Based in West London at Horsenden Farm, Perivale, using locally sourced timber, with most of the timbers gathered as part of woodland management right next to the farm on Horsenden Hill, Thomas works with the local Ealing rangers, collects the logs stores them and they are then used to create beautiful items.


Spoon carving



Join one of the spoon carving workshops and get expert tuition and carve your own spoon and the skills required to go on and create many more spoons in the future.

Spoons can be created from logs as small as 3″ so there is always a good supply of timber to use and carve into beautiful spoons. With the vast majority of timbers good for spoon carving you can create beautiful shapes and spoons for every possible use.


Rustic three legged stool



This rustic three legged stool never fails to raise a smile and admired looks. Its rustic charm allows the beauty of the timber to shine. More information and booking form on the workshop page and a blog post of a previous workshop here.
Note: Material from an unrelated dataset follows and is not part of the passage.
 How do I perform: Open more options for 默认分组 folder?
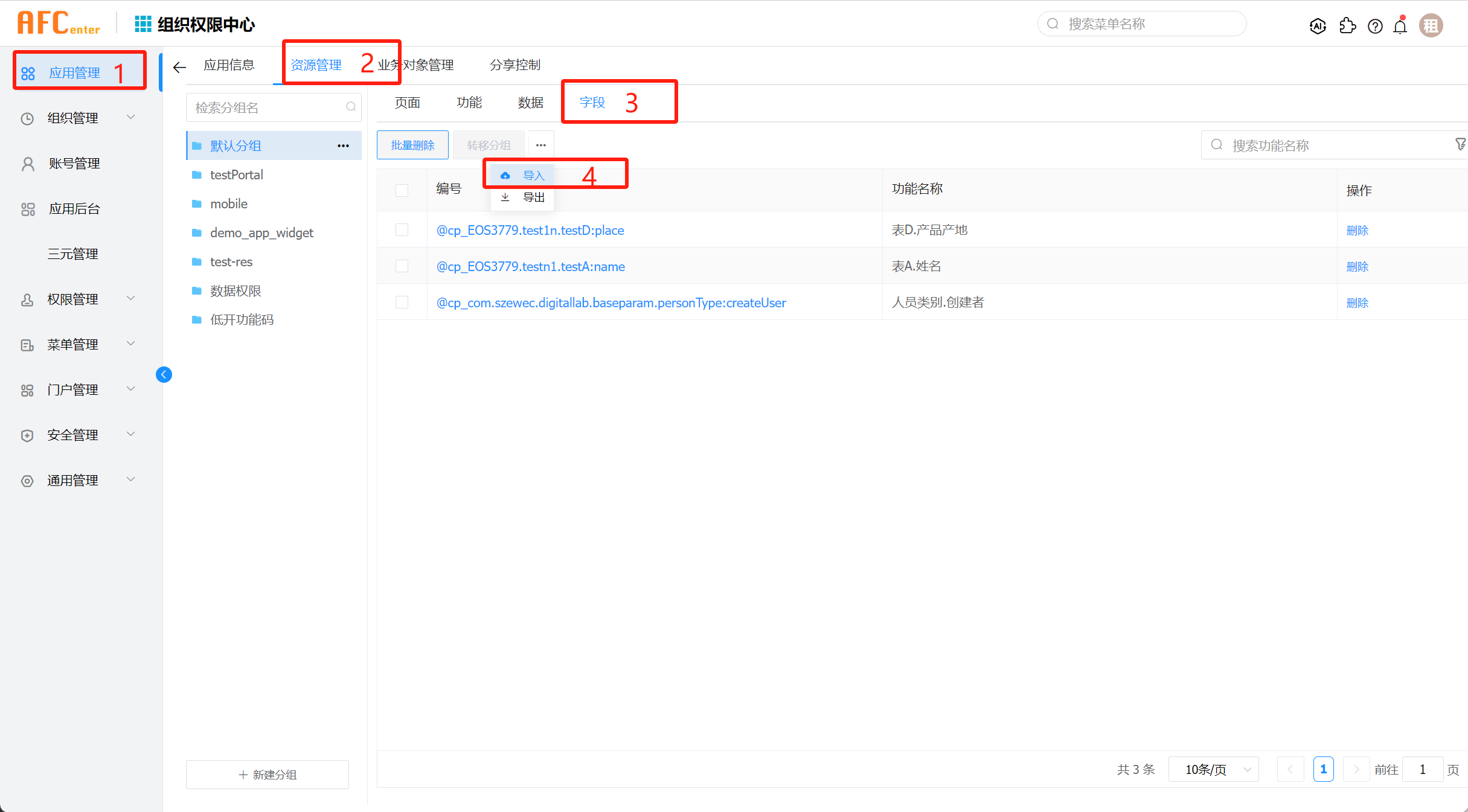(343, 145)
Demonstrations, tabletop sales



It’s always a pleasure to demonstrate and display the spoons along with other green woodworking. Please contact me if you are interested in having a demonstration at a fete or open day.


Shrink pots



A technique of producing beautiful usable pots and containers that in design are 1000’s of years old and still as useful today as they have ever been.

Very simply they are a hollowed out log and a base is fitted into groove in the bottom of the log. The clever bit is the log is hollowed green and the base is dry wood. As the log dries it shrinks onto the base securing it into the groove. The paint is milk paint and again various forms of milk paints are 1000’s of years old.